### WHAT YOU NEED TO DO
Reproduce word for word the stretch of the car-detailing forum thread from "You also mentioned" through "pads, and polishes.".

For my first 2 jobs: i have a 2002 Ford Focus SVT, and a 2004 Acura RSX A-Spec Turbo that I’d like to renew the paint for. Swirls and isolated scratches on both. I don’t have pictures but I’m 95% sure the scratches can be repaired easily. I will need to wet-sand though.

From all that I’ve been reading here i think I’ve got the steps down for the compound/polish/seal. I’m using a 7424XP.

1) Wash car with dish soap to remove old waxes

2) Clay bar to remove any remaining impurities from paint.

4) Dry with leaf blower and compressed air

5) Orange Pad + Wolfgang Total Swirl Remover

6) Second pass with orange pad + Wolfgang Total Swirl Remover if
Needed (scratches still exist)

7) White Pad + Wolfgang Finishing Glaze

8) Blue Pad + Wolfgang paint sealant

9) Red Pad + Mothers California Gold Carnauba Wax

My question is: does this process look right? (Pads/product)
And where in this process should i wet-sand?

I’m not sure if i should be doing the wet sanding before the compound stage or before the glaze stage. I’ll only be doing isolated scratches. On the RSX i have what appears like large swirls. The previous owner scratched the car with a gritty sponge or something. along with some others that probably wont come out with compound.
 
Hi Dude, I'm fairly new myself to the detailing business. But I can tell you, please make doubly sure of what you're gonna do. I guess that's why you are asking on the forum. Good move.
One thing for sure, you don't get into compounding until AFTER the wetsanding stage!!!! And you've got to know what grit you should start out with, 2000, 1500,? I'd say start out with 2000, then probably go to 3000 which would make the work at compounding easier in getting out the wetsanding marks.
You also mentioned making one pass at compounding and then another if necessary. You'll probably need to make a few more than that, especially if you're using PC which has no forced rotation.
 
Ok, so clean, then wetsand then compound then glaze. That seemed right to me but i was thrown off when reading the description of wolfgang finishing glaze it apparently can smooth out 2500 grit. Which is exactly what i will be using. Some places claim that the swirl remover can dig too deep on top of the sanded areas
 
I would really suggest not getting into wetsanding right now. Get your polishing skills refined first. See what you can remove and what you can't remove with just the polisher, pads, and polishes.

After you get that down then get a damaged fender or hood or something from a junkyard for cheap and do some wetsanding on that to practice. The last thing you want to do is to have your first wetsanding experience on a customers car when you aren't even sure if you #1 need it and #2 have the proper tools and technique to remove the sanding marks.

### INFORMATION PROVIDED

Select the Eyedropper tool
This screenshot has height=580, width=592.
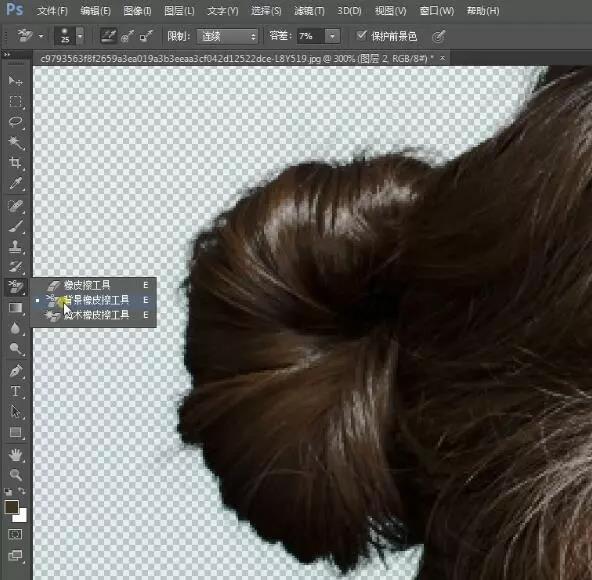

### SOLVED EXERCISE
You also mentioned making one pass at compounding and then another if necessary. You'll probably need to make a few more than that, especially if you're using PC which has no forced rotation.
 
Ok, so clean, then wetsand then compound then glaze. That seemed right to me but i was thrown off when reading the description of wolfgang finishing glaze it apparently can smooth out 2500 grit. Which is exactly what i will be using. Some places claim that the swirl remover can dig too deep on top of the sanded areas
 
I would really suggest not getting into wetsanding right now. Get your polishing skills refined first. See what you can remove and what you can't remove with just the polisher, pads, and polishes.